◆ **Work instructions**: The number of lines in the records that include "agent" is all you should give.

[Opening Records for the task section]

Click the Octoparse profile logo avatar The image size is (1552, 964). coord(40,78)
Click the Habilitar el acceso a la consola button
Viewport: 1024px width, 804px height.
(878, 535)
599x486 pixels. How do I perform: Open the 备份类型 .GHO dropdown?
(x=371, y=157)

[Closing Records for the task section]
[Opening Records for the task section]

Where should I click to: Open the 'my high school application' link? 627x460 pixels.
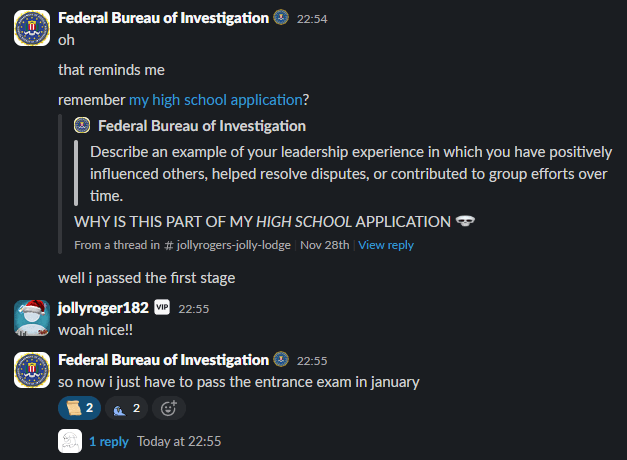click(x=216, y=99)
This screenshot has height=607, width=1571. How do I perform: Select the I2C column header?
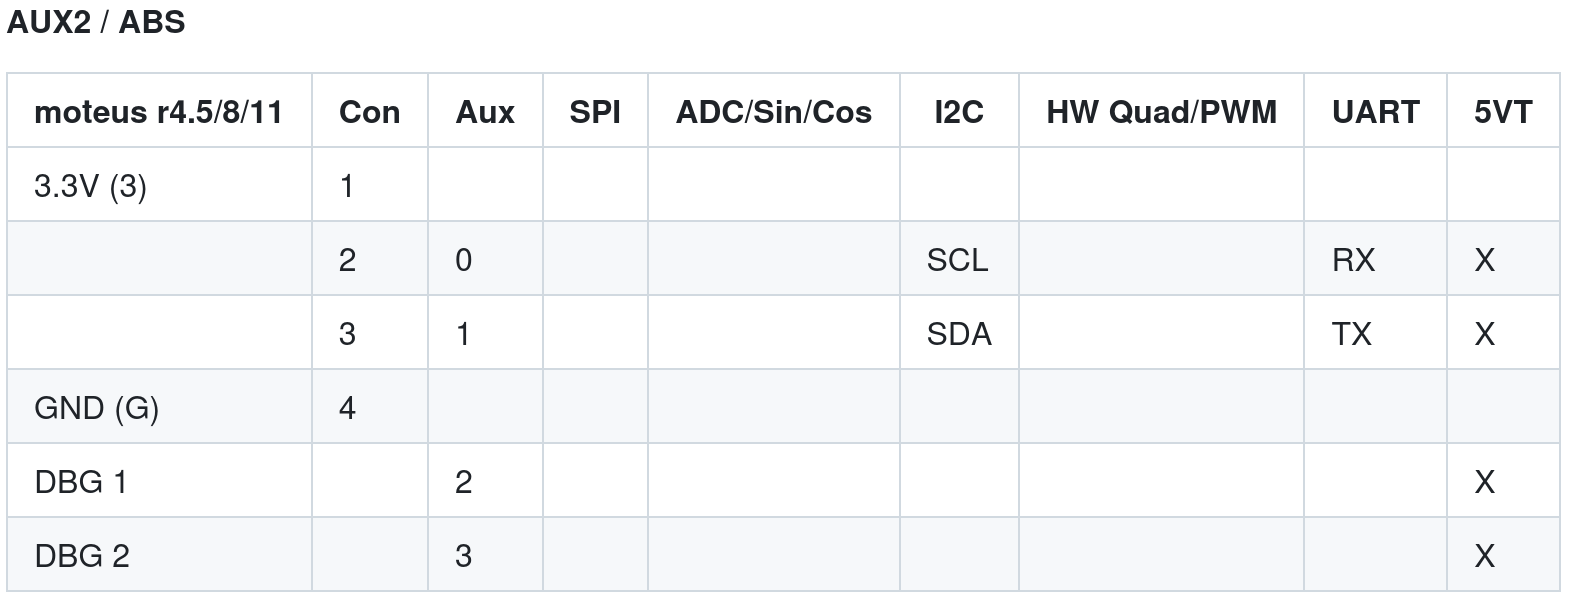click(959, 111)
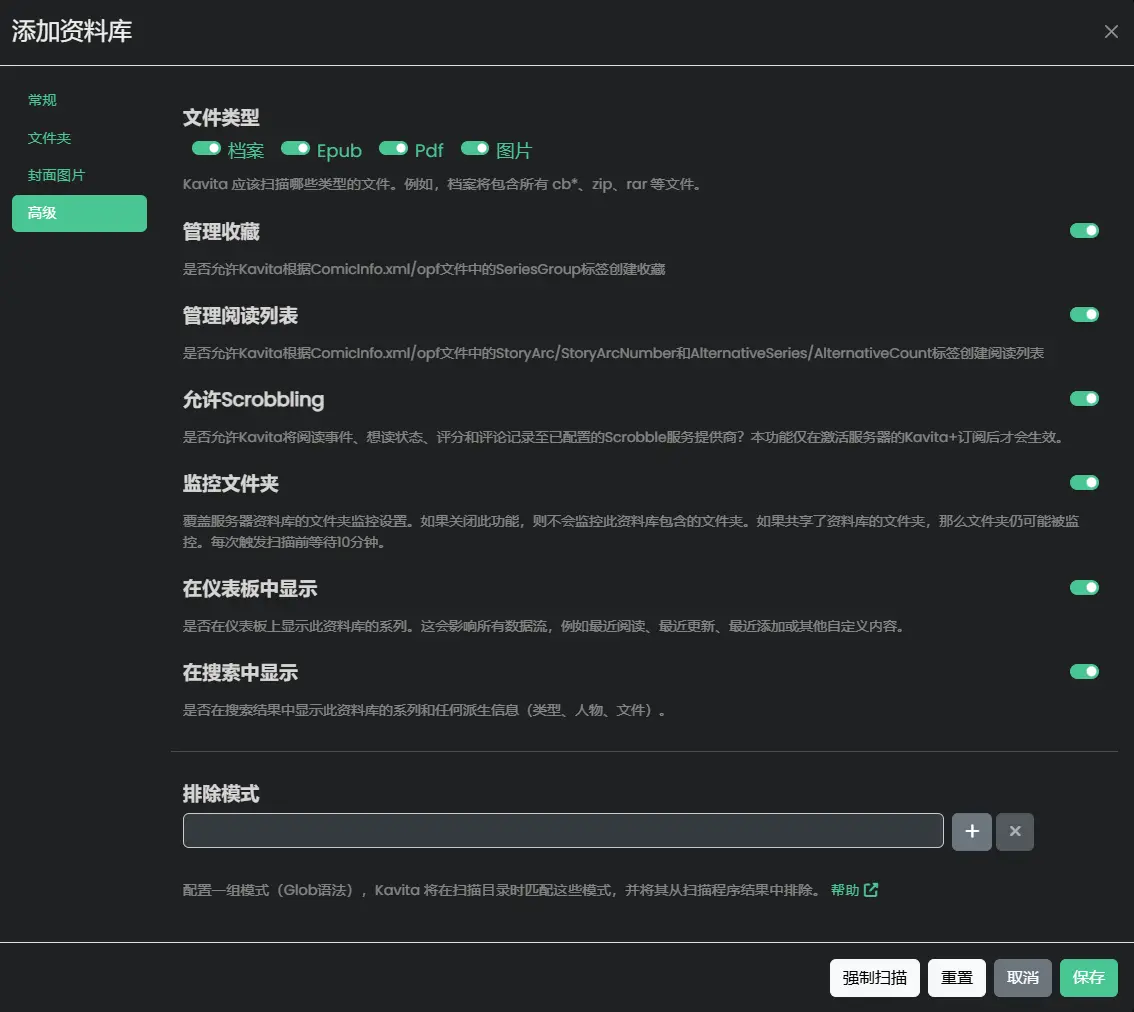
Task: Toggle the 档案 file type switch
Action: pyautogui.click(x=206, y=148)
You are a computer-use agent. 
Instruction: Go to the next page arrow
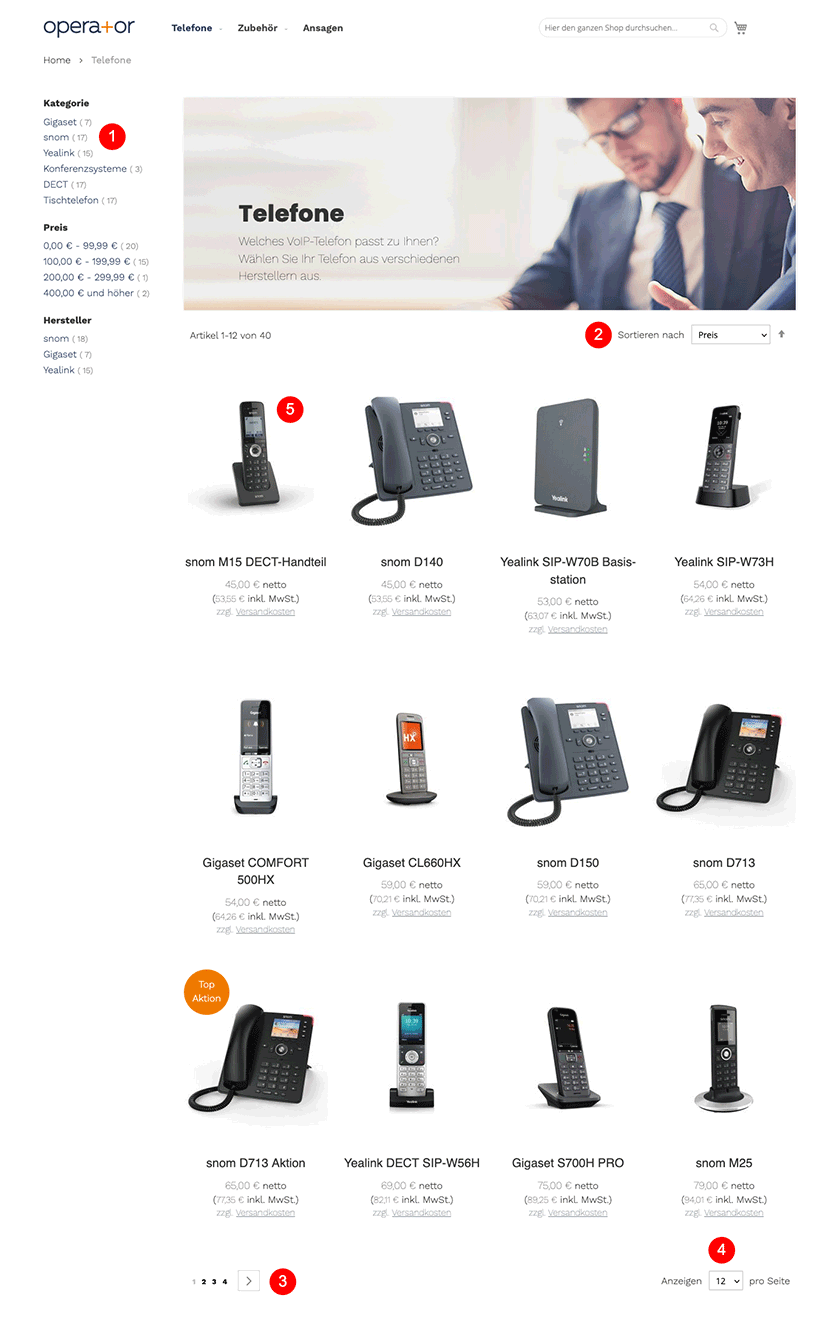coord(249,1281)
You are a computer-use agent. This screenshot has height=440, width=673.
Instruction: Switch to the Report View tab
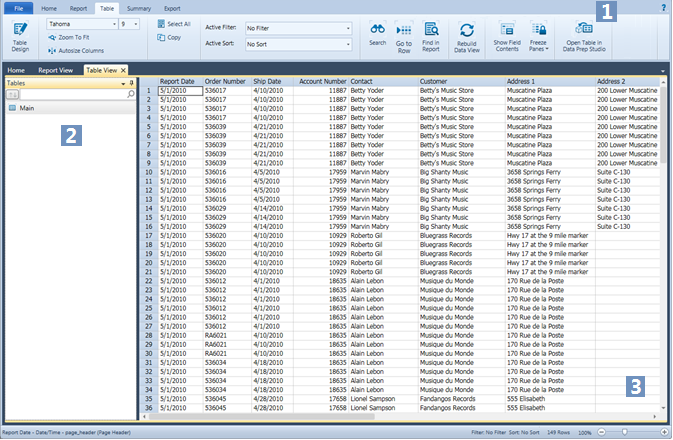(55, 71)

[Closing Records for the task section]

◆ **Answer to this task**: 2